TEXT PROVIDED:
──────
Using GPT-4 to Augment Unbalanced Data for Automatic Scoring

Machine learning-based automatic scoring can be challenging if students' responses are unbalanced across scoring categories, as it introduces uncertainty in the machine training process. To meet this challenge, we introduce a novel text data augmentation framework using GPT-4, a generative large language model, specifically tailored for unbalanced datasets in automatic scoring. Our experimental dataset comprised student-written responses to two science items. We crafted prompts for GPT-4 to generate responses resembling student-written answers, particularly for the minority scoring classes, to augment the data. We then finetuned DistillBERT for automatic scoring based on the augmented and original datasets. Model performance was assessed using accuracy, precision, recall, and F1 score. We incorporate varied amounts of augmented data to examine scoring performance, and our findings revealed remarkedly improved model performance. The average maximum increase observed across two items is: 3.5% for accuracy, 30.6% for precision, 21.1% for recall, and 24.2% for F1 score. Notably, using just 5% of the augmented data led to substantial improvements: 2.6%, 29.2%, 15.1%, and 19.6%. Interestingly, the extent of improvement varied depending on specific datasets. Moreover, we found that a varying amount of augmented data (5%-40%) was needed to obtain a stable improvement. We also compare models trained with GPT-4 augmented data and those trained with additional student-written responses. The findings indicate that former ones match or even exceed the performance of the latter. Specifically, there is an average difference of 1.7%, 1.9%, 11.0%, and 7.8% for four metrics separately. This research underscores the potential and effectiveness of data augmentation techniques utilizing GPT-4 in addressing unbalanced datasets within automated assessment.
──────
DATA BELOW:
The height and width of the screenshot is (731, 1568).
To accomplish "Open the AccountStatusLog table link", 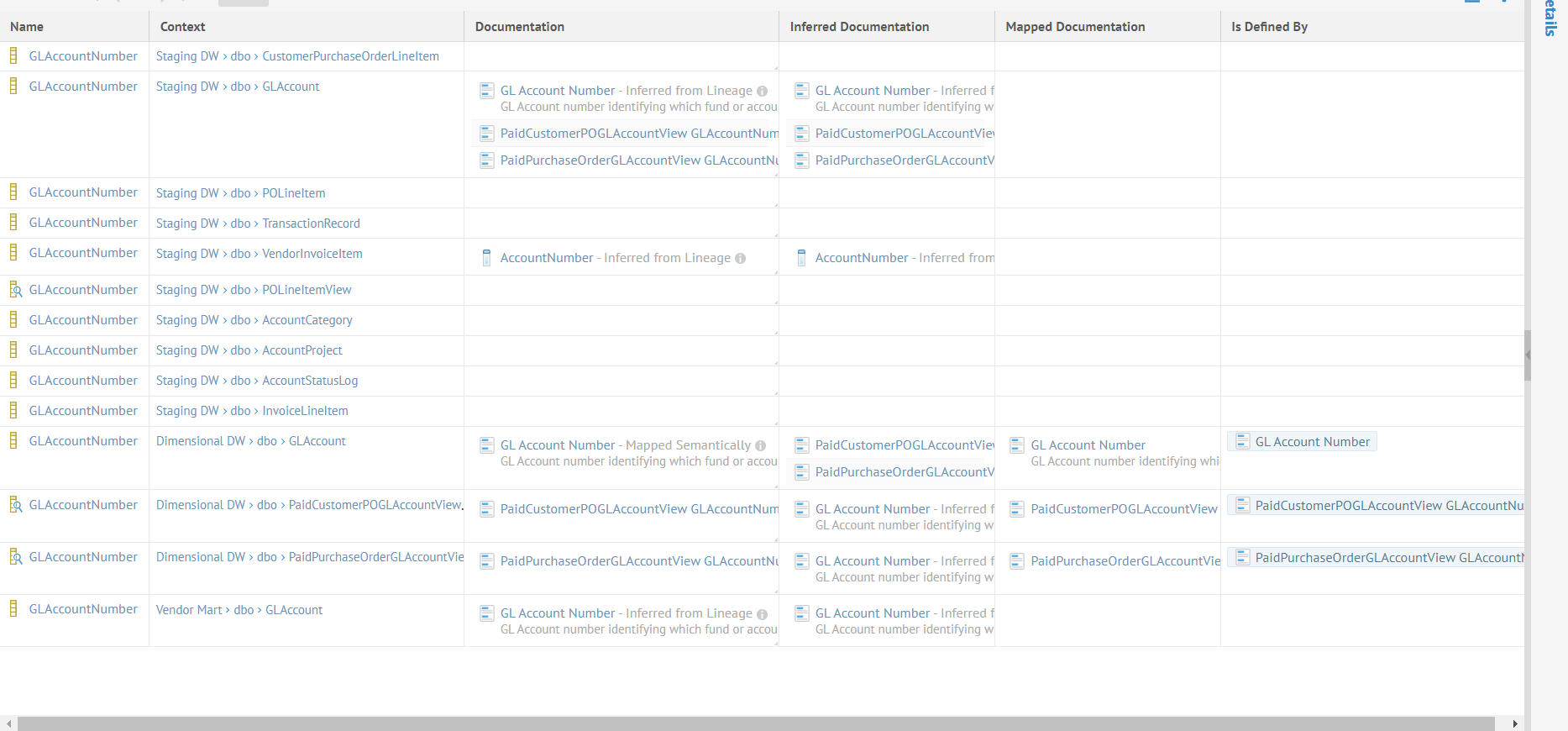I will 310,381.
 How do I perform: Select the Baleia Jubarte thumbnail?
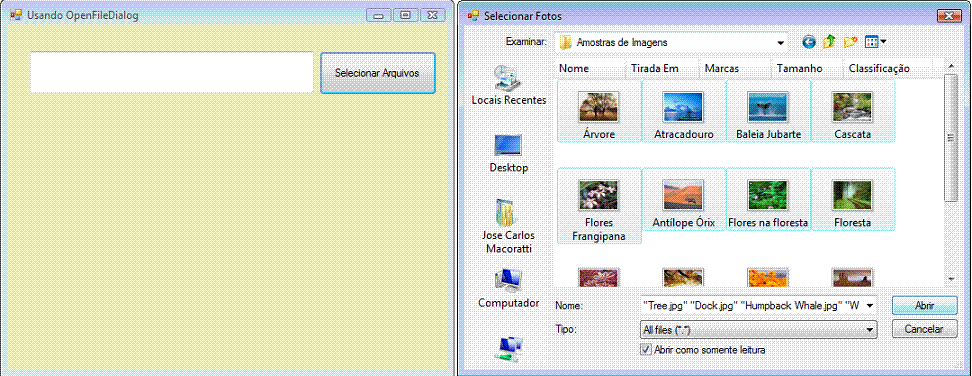tap(769, 111)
──────
ABOUT THIS EXERCISE:
Render this sentence from the abstract on augmenting unbalanced scoring data with GPT-4 in Spanish: "Model performance was assessed using accuracy, precision, recall, and F1 score."

RESPONSE BOX:
El rendimiento del modelo se evaluó mediante la exactitud, la precisión, la exhaustividad y la puntuación F1.